◆ SELECTED EXTRACT:
<<<<

Though Keller is known for “getting to Christ,” he warns against treating scriptures as mere springboards. In his book on preaching, which is helpful for any Bible reader, he identifies two common pitfalls. The first is studying a passage—even one about Jesus—without seeing the gospel. The second is getting to Jesus too quickly or carelessly.17 Before seeing the Savior, Keller notes, we must ensure we’ve understood the text. We dare not “leapfrog over historical realities” in the Old Testament as though they bore “little significance to the original hearers.”18 So we mustn’t make the focus all about Christ while ignoring the text, or make it all about the text while ignoring Christ.

>>>>

◆ TASK PROMPT: Please rewrite the Keller passage, everything from "Though Keller is" down to "while ignoring Christ.", putting "dangers" wherever "pitfalls" appears.

◆ DATASET EXTRACT:
<<<<

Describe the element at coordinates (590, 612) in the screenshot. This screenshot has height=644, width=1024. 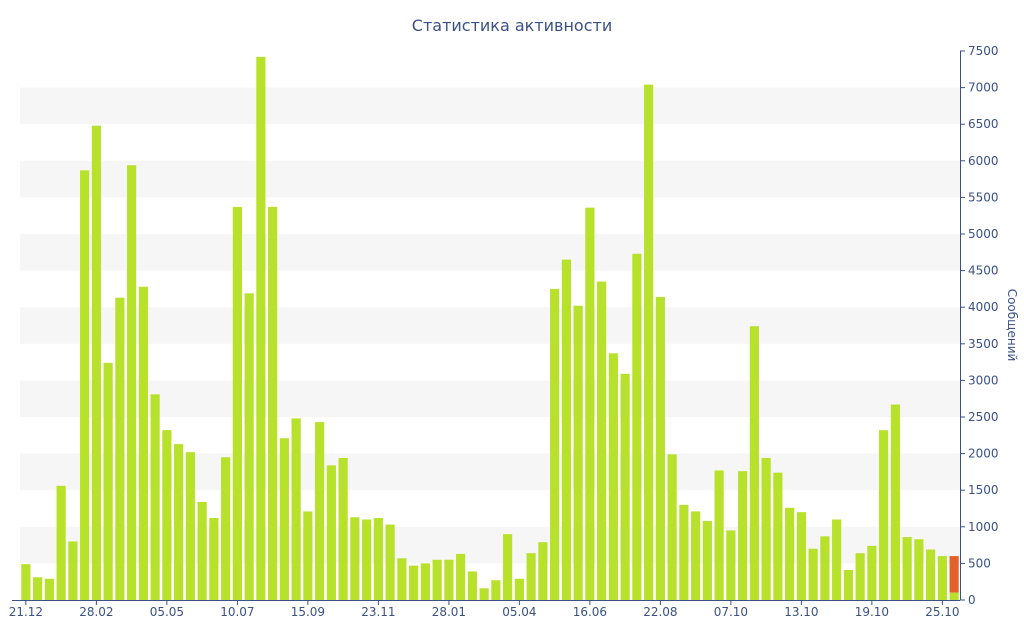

>>>>

◆ ANSWER TO THIS EXERCISE:
Though Keller is known for “getting to Christ,” he warns against treating scriptures as mere springboards. In his book on preaching, which is helpful for any Bible reader, he identifies two common dangers. The first is studying a passage—even one about Jesus—without seeing the gospel. The second is getting to Jesus too quickly or carelessly.17 Before seeing the Savior, Keller notes, we must ensure we’ve understood the text. We dare not “leapfrog over historical realities” in the Old Testament as though they bore “little significance to the original hearers.”18 So we mustn’t make the focus all about Christ while ignoring the text, or make it all about the text while ignoring Christ.